# REC - Bacon Pie



## SierraCook (May 2, 2005)

I have not made this recipe for awhile, but was looking through my recipe files and thought that someone here at DC might like the recipe. 

*Bacon Pie*

​ 
12 bacon slices, crisp cooked 
1 cup Swiss cheese
1/3 chopped onion
2 cups milk
1 cup biscuit mix
4 eggs
¼ teaspoon salt
1/3 teaspoon pepper

Spray or grease a 10-inch glass pie pan. In the bottom of pan layer crumbled bacon, cheese, and onion. Combine other ingredients and pour into pan. Bake at 400º for 35-40 minutes. Check center for doneness with toothpick. If using a 9-inch pie pan, reduce milk to 1 ½ cups, biscuit mix to ¾ cup, and eggs to three. Note: Extend baking time 10-15 minutes, if pie has been refrigerated.


----------



## buckytom (May 2, 2005)

step away from your computer when bang gets a hold of this recipe!!!!sc, this looks great. with so many types of bacon and cheeses available, there's a lot of wiggle room with this recipe.


----------



## crewsk (May 2, 2005)

Thanks SC!! This just might be supper tonight with some grits & scrambled eggs!!


----------



## texasgirl (May 2, 2005)

Yummy!!!!!!!!!!!!


----------



## kadesma (May 2, 2005)

Thanks Sierra, this looks great...Will try your recipe and make one with pancetta instead of reg. bacon, bet both will be gone in a flash...

Thanks again.
kadesma


----------



## SierraCook (May 2, 2005)

buckytom said:
			
		

> step away from your computer when bang gets a hold of this recipe!!!!sc, this looks great. with so many types of bacon and cheeses available, there's a lot of wiggle room with this recipe.


 
That is what I like about this recipe, it can be adjusted to fit one's tastes and moods.


----------



## lyndalou (May 3, 2005)

Does it have to be a glass pie dish? I'd love to make this tonight with a tossed salad on the side and maybe some muffins. Yum.


----------



## ps8 (May 3, 2005)

Can the biscuit mix be sub'd with flour and biscuit making stuff?


----------



## SierraCook (May 3, 2005)

TASK DETAILS: From the bacon pie recipe thread above, transcribe the passage starting with "Thanks Sierra, this" and going on through "Thanks again.", reproducing it word for word.

[Element lookup records]
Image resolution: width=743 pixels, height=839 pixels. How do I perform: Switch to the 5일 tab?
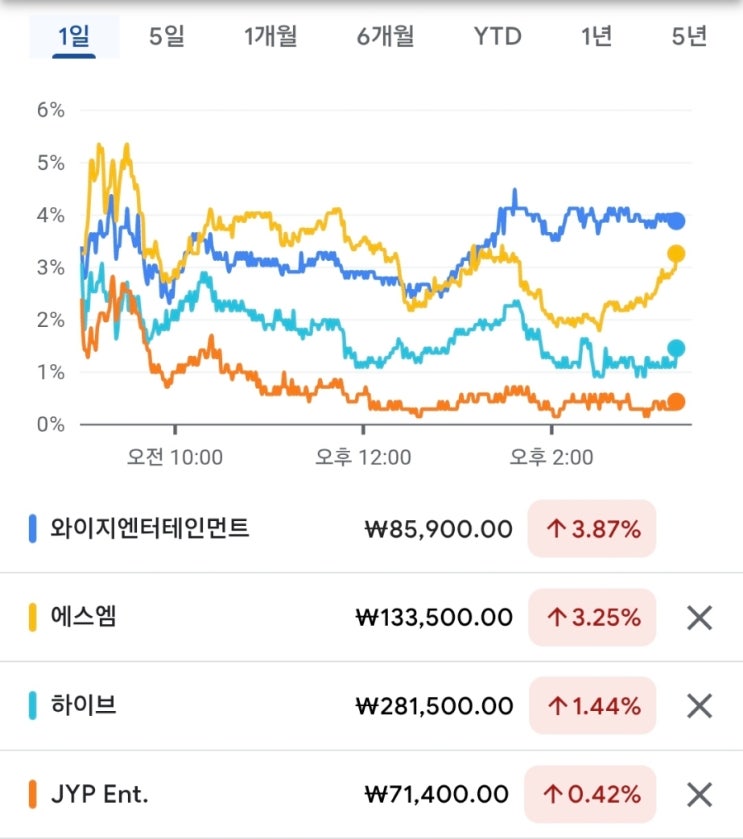168,37
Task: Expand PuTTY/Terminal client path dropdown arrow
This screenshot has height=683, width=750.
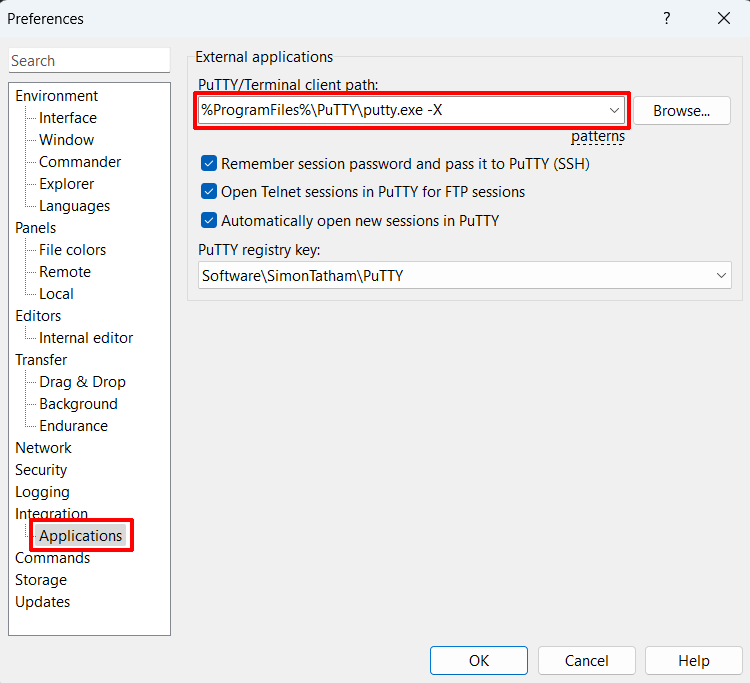Action: click(613, 110)
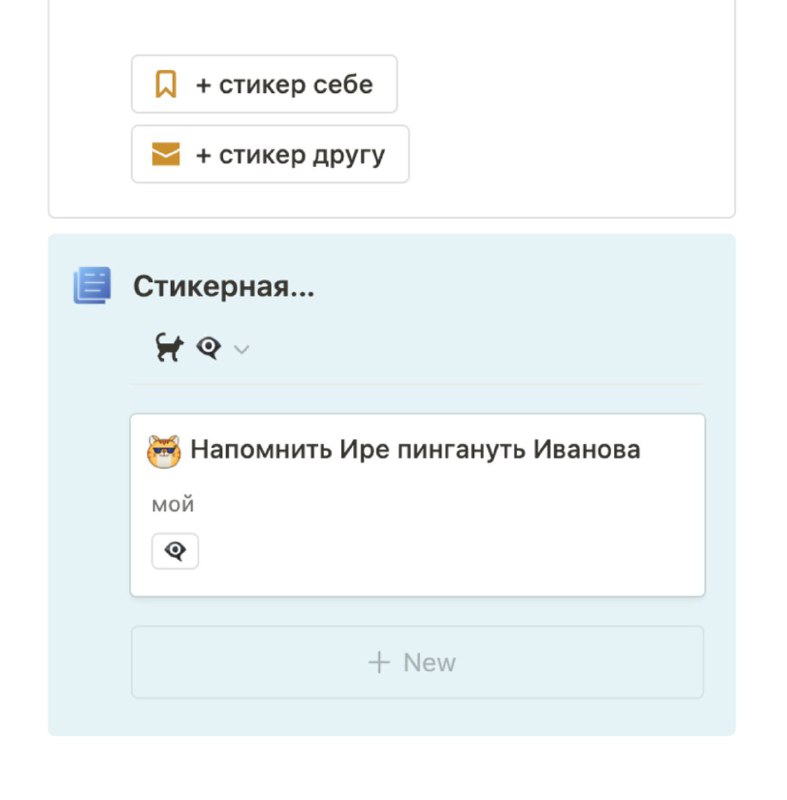Screen dimensions: 787x800
Task: Add a sticker via "+ стикер себе"
Action: [x=264, y=84]
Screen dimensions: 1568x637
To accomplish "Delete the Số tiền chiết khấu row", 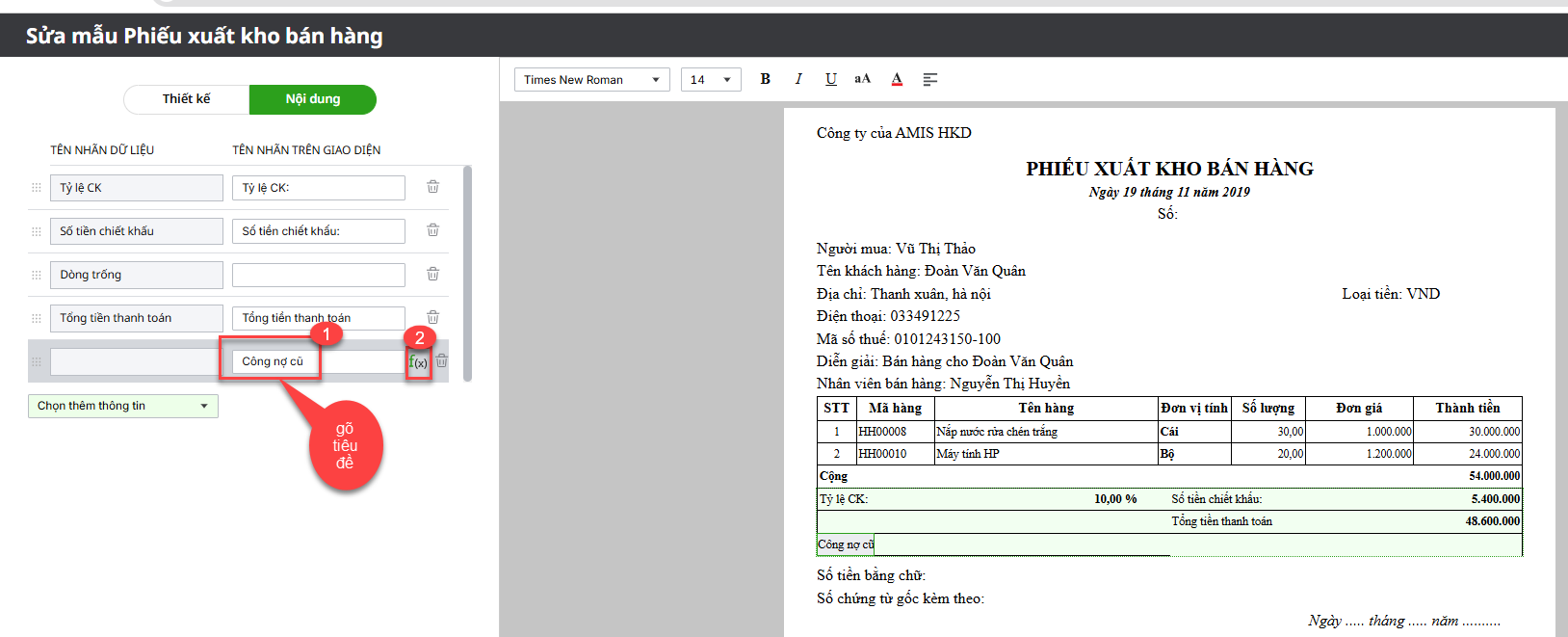I will (x=433, y=230).
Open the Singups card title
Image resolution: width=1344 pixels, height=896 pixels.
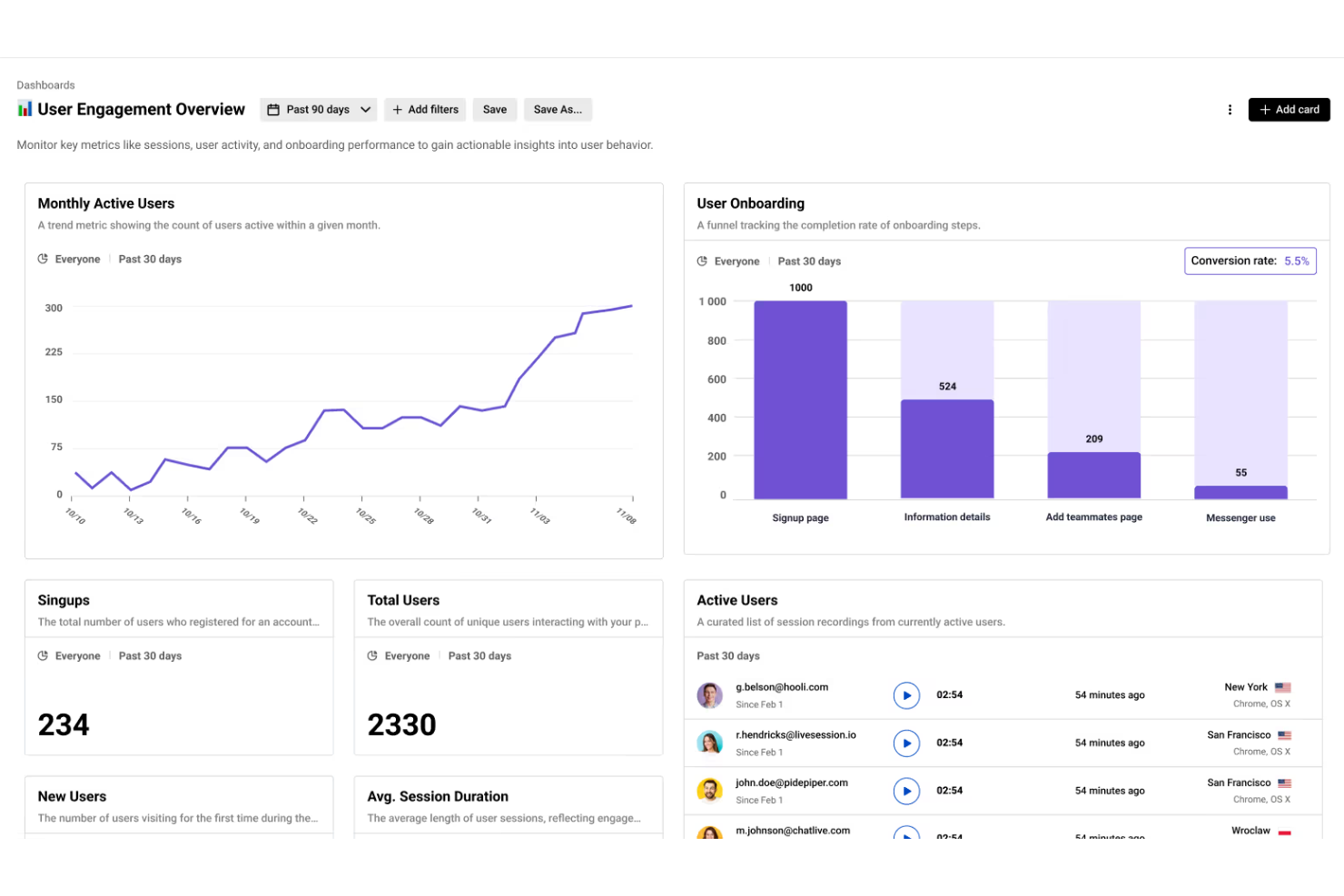64,601
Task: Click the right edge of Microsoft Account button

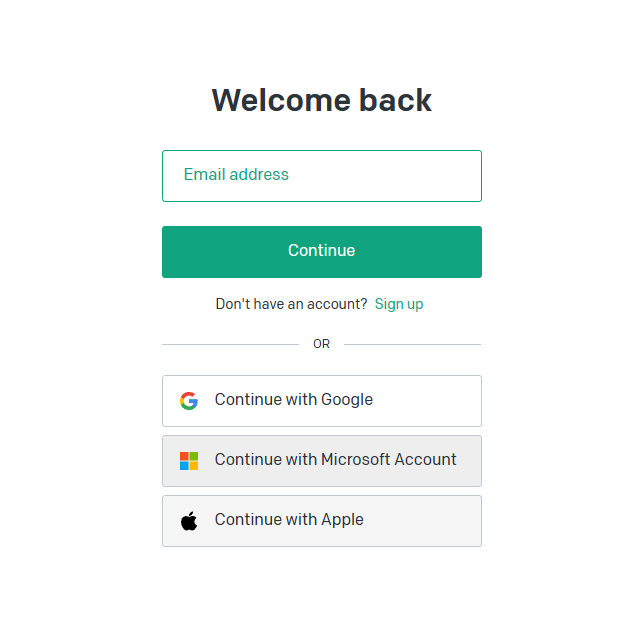Action: point(475,461)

OUTPUT BELOW:
Thanks Sierra, this looks great...Will try your recipe and make one with pancetta instead of reg. bacon, bet both will be gone in a flash...

Thanks again.